Search code examples
apache-sparkgraphframes

Does GraphFrames api support creation of Bipartite graphs?


Does GraphFrames api support creation of Bipartite graphs in the current version?

Current version: 0.1.0

Spark version : 1.6.1


Solution

  • As pointed out in the comments to this question, neither GraphFrames nor GraphX have built-in support for bipartite graphs. However, they both have more than enough flexibility to let you create bipartite graphs. For a GraphX solution, see this previous answer. That solution uses a shared trait between the different vertex / object type. And while that works with RDDs that's not going to work for DataFrames. A row in a DataFrame has a fixed schema -- it can't sometimes contain a price column and sometimes not. It can have a price column that's sometimes null, but the column has to exist in every row.

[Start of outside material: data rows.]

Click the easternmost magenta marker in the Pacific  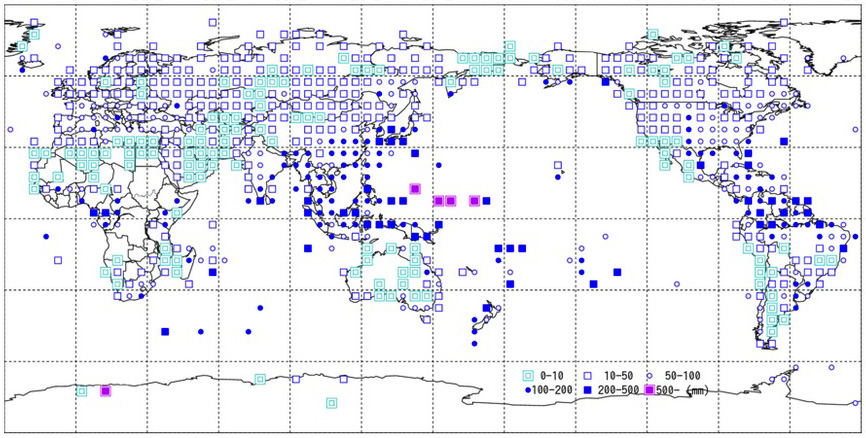(474, 201)
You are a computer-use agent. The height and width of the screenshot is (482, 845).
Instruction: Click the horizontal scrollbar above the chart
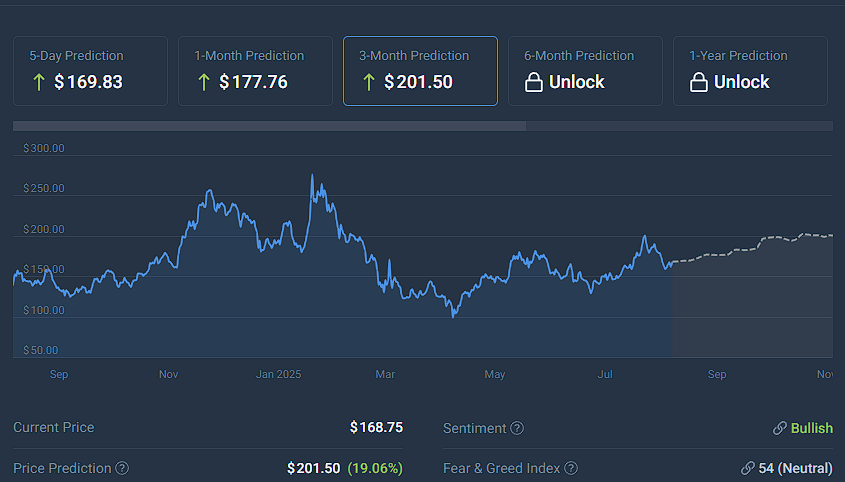click(x=269, y=126)
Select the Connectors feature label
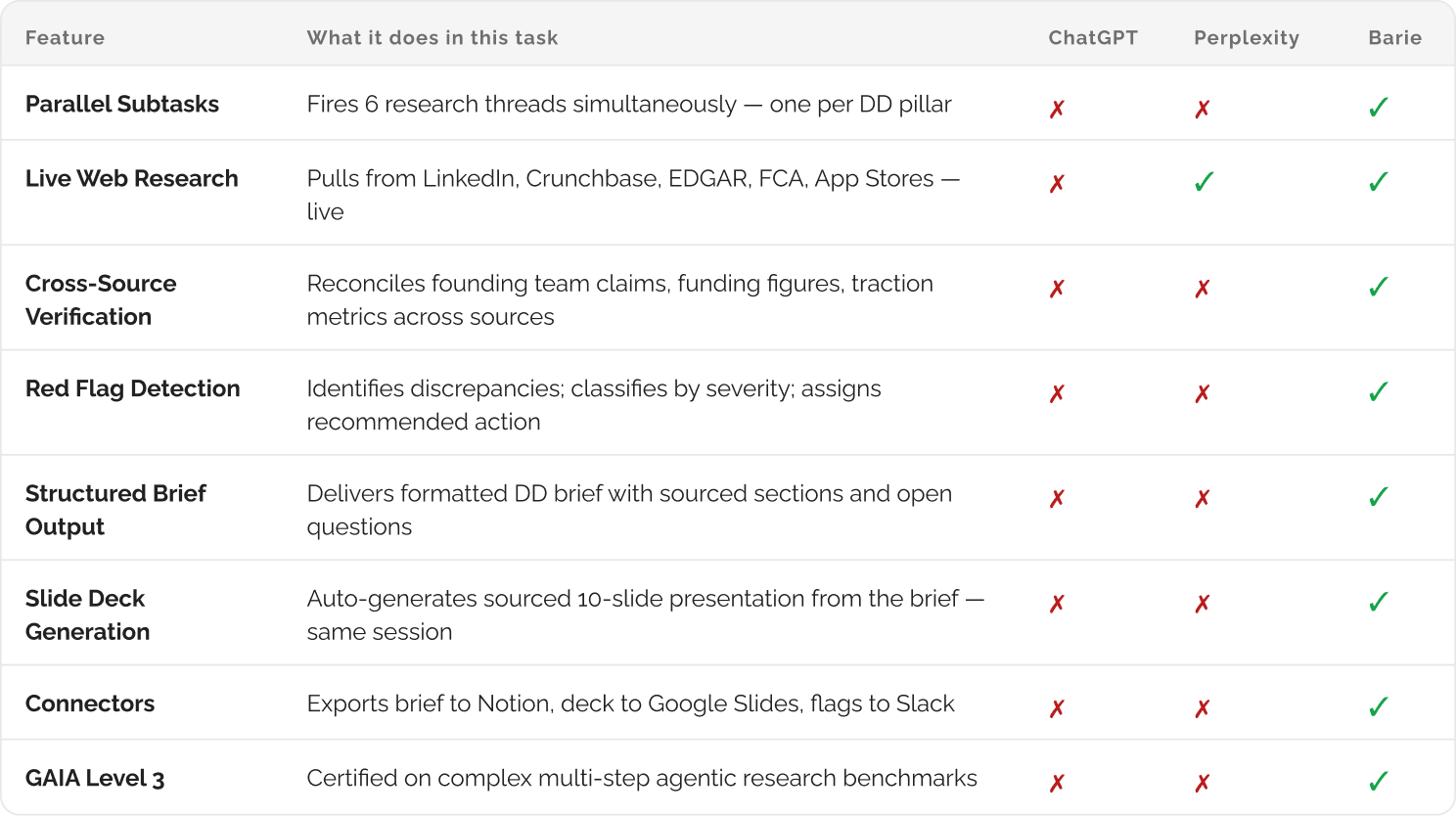This screenshot has width=1456, height=816. coord(90,703)
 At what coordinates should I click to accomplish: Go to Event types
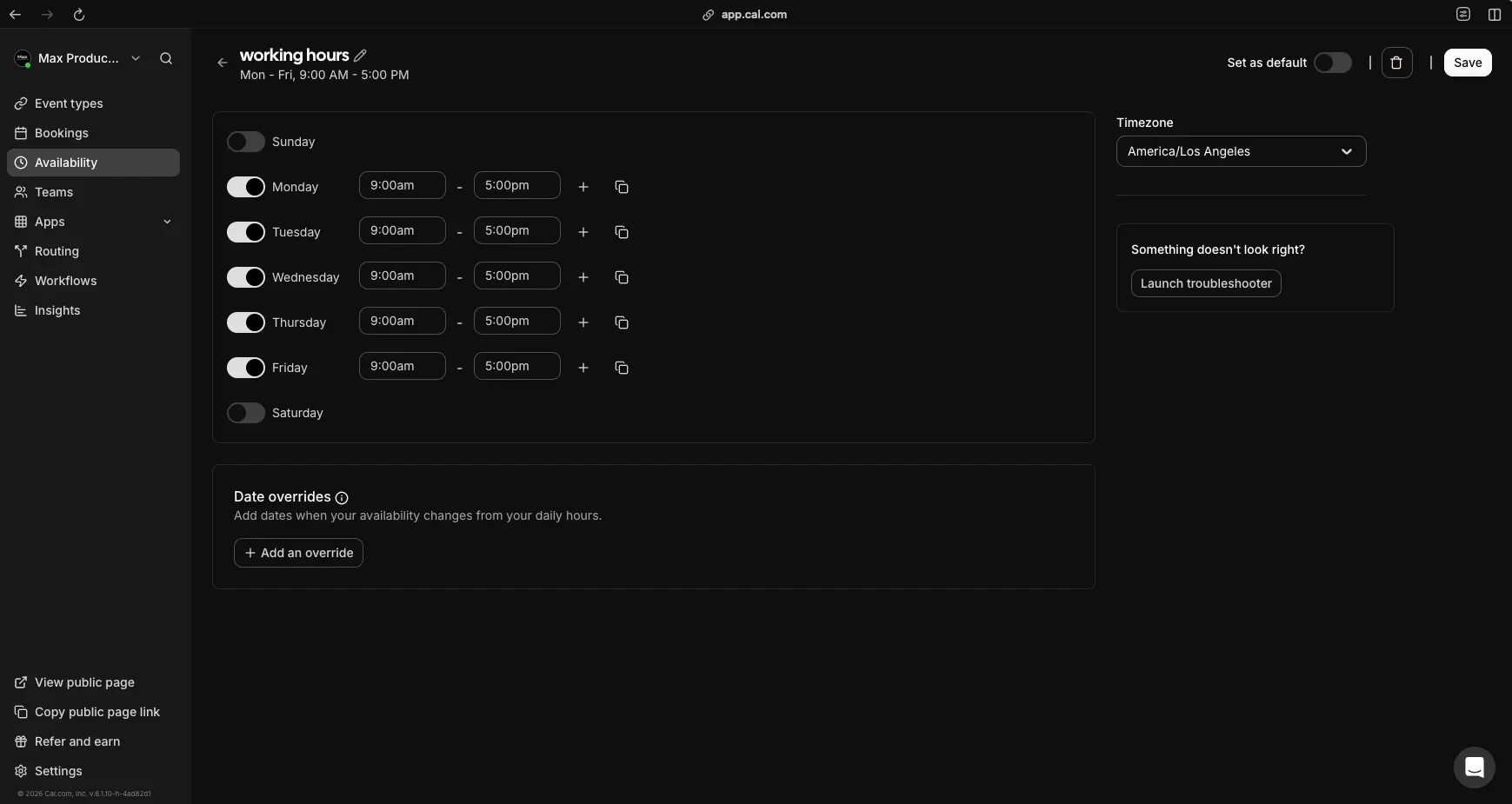[x=68, y=103]
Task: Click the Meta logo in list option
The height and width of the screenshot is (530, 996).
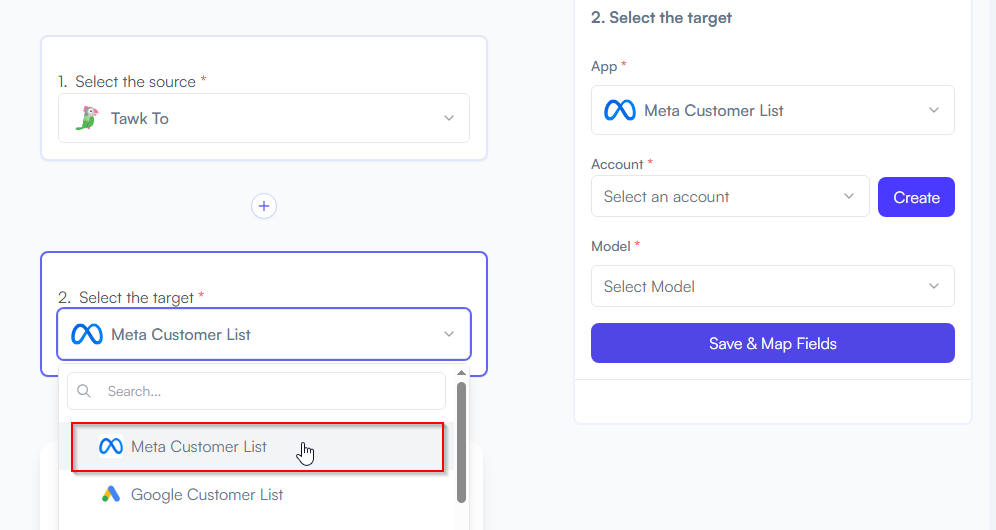Action: pos(111,447)
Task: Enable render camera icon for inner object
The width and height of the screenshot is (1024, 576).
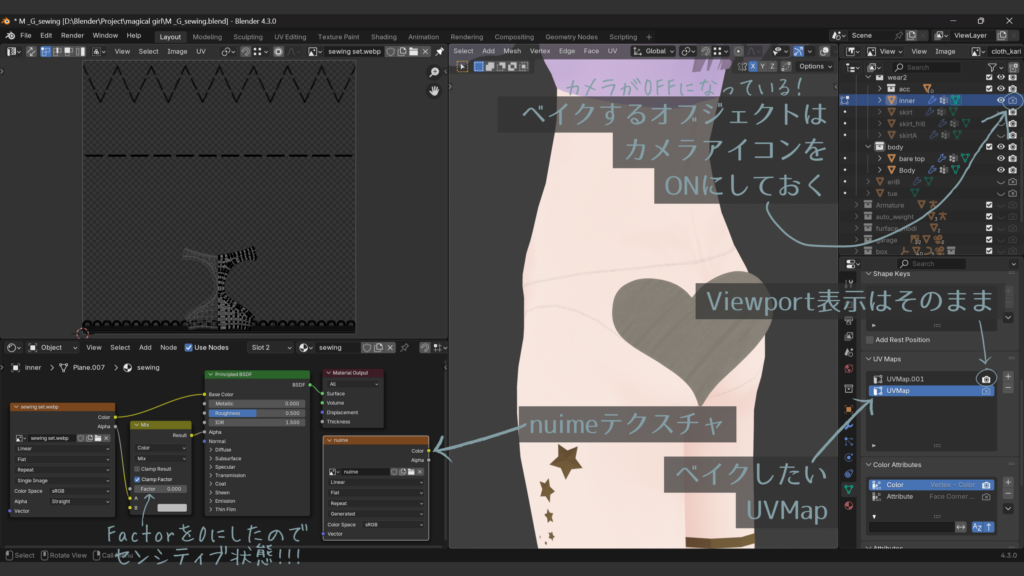Action: pos(1012,100)
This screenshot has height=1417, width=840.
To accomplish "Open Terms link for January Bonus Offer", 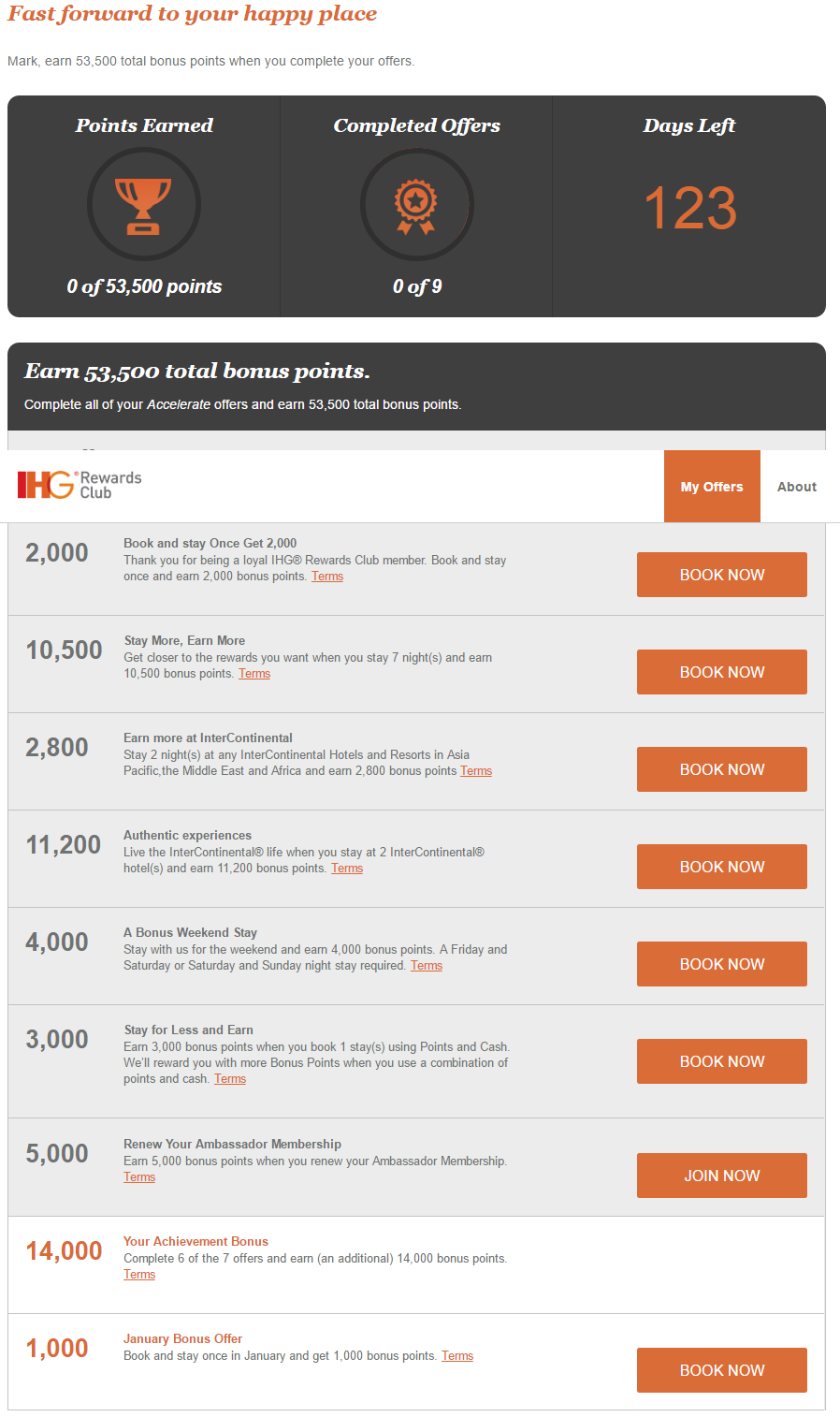I will 457,1356.
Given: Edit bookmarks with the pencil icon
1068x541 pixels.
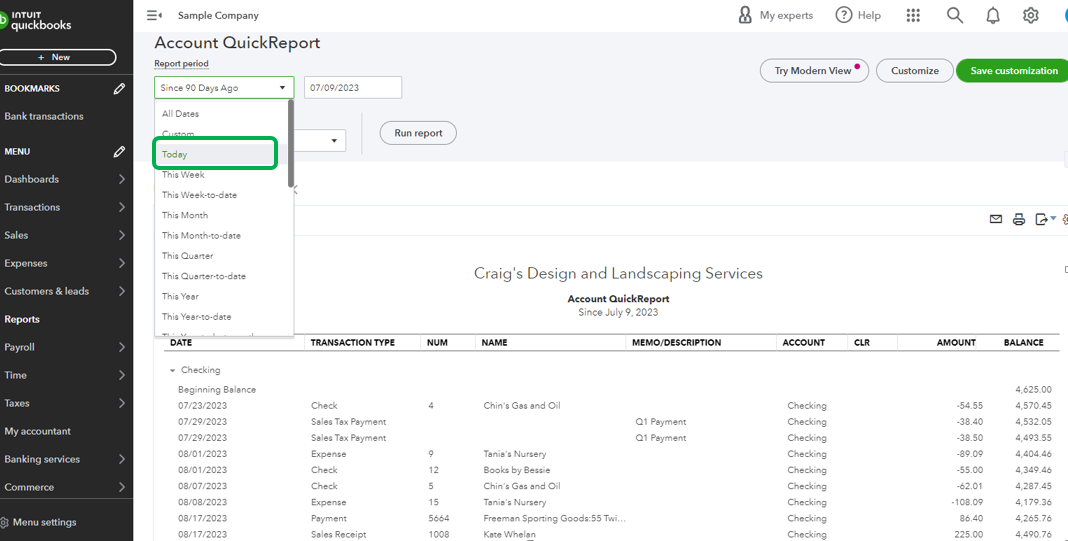Looking at the screenshot, I should point(119,89).
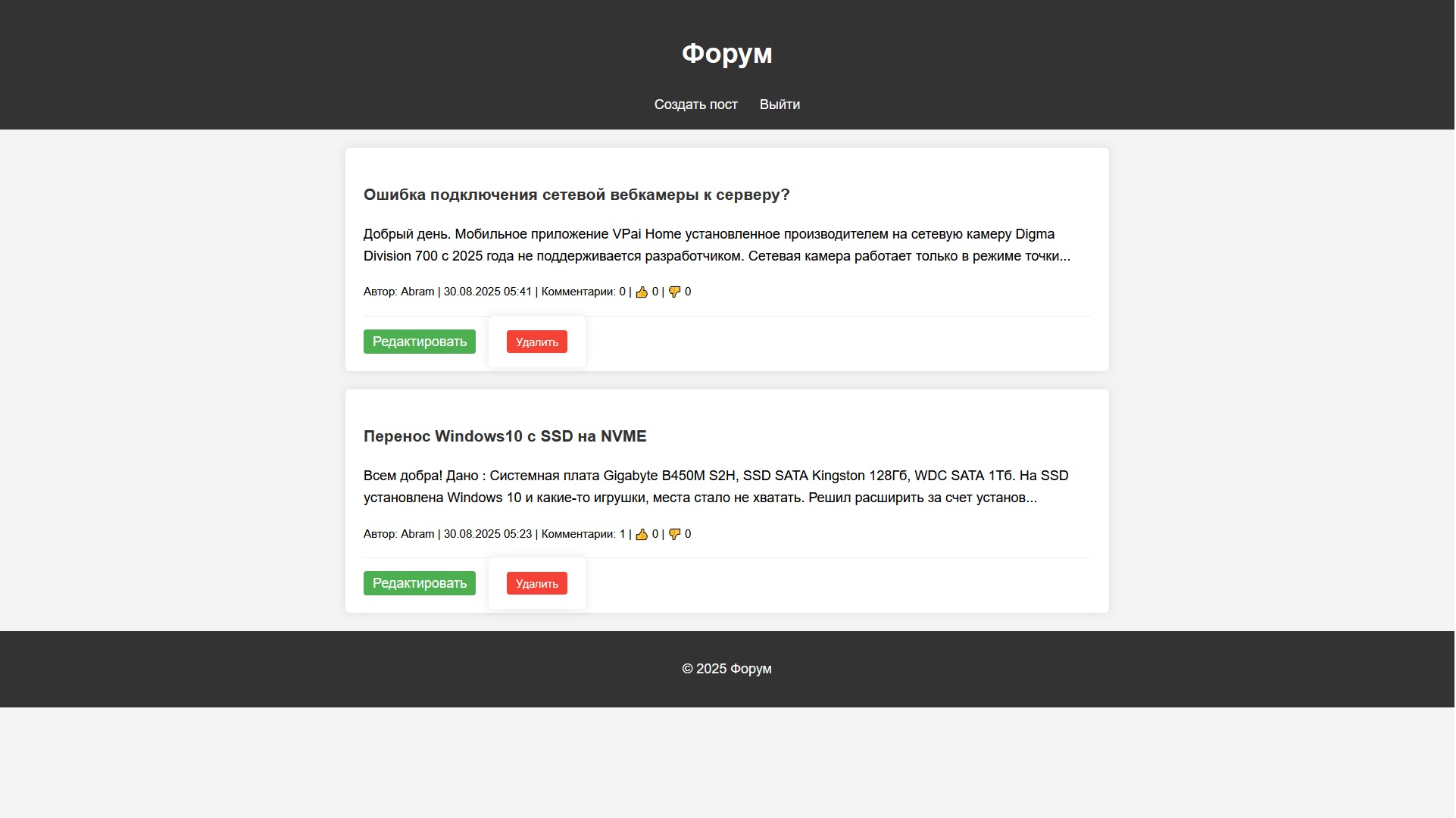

    Instead, the solution for GraphFrames seems to be that you need to define a DataFrame that's essentially a linear sub-type of both types of objects in your bipartite graph -- it has to contain all of the fields of both types of objects. This is actually pretty easy -- a join with full_outer is going to give you that. Something like this:

    val players = Seq(
      (1,"dave", 34),
      (2,"griffin", 44)
    ).toDF("id", "name", "age")
    
    val teams = Seq(
      (101,"lions","7-1"),
      (102,"tigers","5-3"),
      (103,"bears","0-9")
    ).toDF("id","team","record")
    

    You could then create a super-set DataFrame like this:

    val teamPlayer = players.withColumnRenamed("id", "l_id").join(
      teams.withColumnRenamed("id", "r_id"),
      $"r_id" === $"l_id", "full_outer"
    ).withColumn("l_id", coalesce($"l_id", $"r_id"))
     .drop($"r_id")
     .withColumnRenamed("l_id", "id")
    
    teamPlayer.show
    
    +---+-------+----+------+------+
    | id|   name| age|  team|record|
    +---+-------+----+------+------+
    |101|   null|null| lions|   7-1|
    |102|   null|null|tigers|   5-3|
    |103|   null|null| bears|   0-9|
    |  1|   dave|  34|  null|  null|
    |  2|griffin|  44|  null|  null|
    +---+-------+----+------+------+
    

    You could possibly do it a little cleaner with structs:

    val tpStructs = players.select($"id" as "l_id", struct($"name", $"age") as "player").join(
      teams.select($"id" as "r_id", struct($"team",$"record") as "team"),
      $"l_id" === $"r_id",
      "full_outer"
    ).withColumn("l_id", coalesce($"l_id", $"r_id"))
     .drop($"r_id")
     .withColumnRenamed("l_id", "id")
    
    tpStructs.show
    
    +---+------------+------------+
    | id|      player|        team|
    +---+------------+------------+
    |101|        null| [lions,7-1]|
    |102|        null|[tigers,5-3]|
    |103|        null| [bears,0-9]|
    |  1|   [dave,34]|        null|
    |  2|[griffin,44]|        null|
    +---+------------+------------+
    

    I'll also point out that more or less the same solution would work in GraphX with RDDs. You could always create a vertex via joining two case classes that don't share any traits:

    case class Player(name: String, age: Int)
    val playerRdd = sc.parallelize(Seq(
      (1L, Player("date", 34)),
      (2L, Player("griffin", 44))
    ))
    
    case class Team(team: String, record: String)
    val teamRdd = sc.parallelize(Seq(
      (101L, Team("lions", "7-1")),
      (102L, Team("tigers", "5-3")),
      (103L, Team("bears", "0-9"))
    ))
    
    playerRdd.fullOuterJoin(teamRdd).collect foreach println
    (101,(None,Some(Team(lions,7-1))))
    (1,(Some(Player(date,34)),None))
    (102,(None,Some(Team(tigers,5-3))))
    (2,(Some(Player(griffin,44)),None))
    (103,(None,Some(Team(bears,0-9))))
    

    With all respect to the previous answer, this seems like a more flexible way to handle it -- without having to share a trait between the combined objects.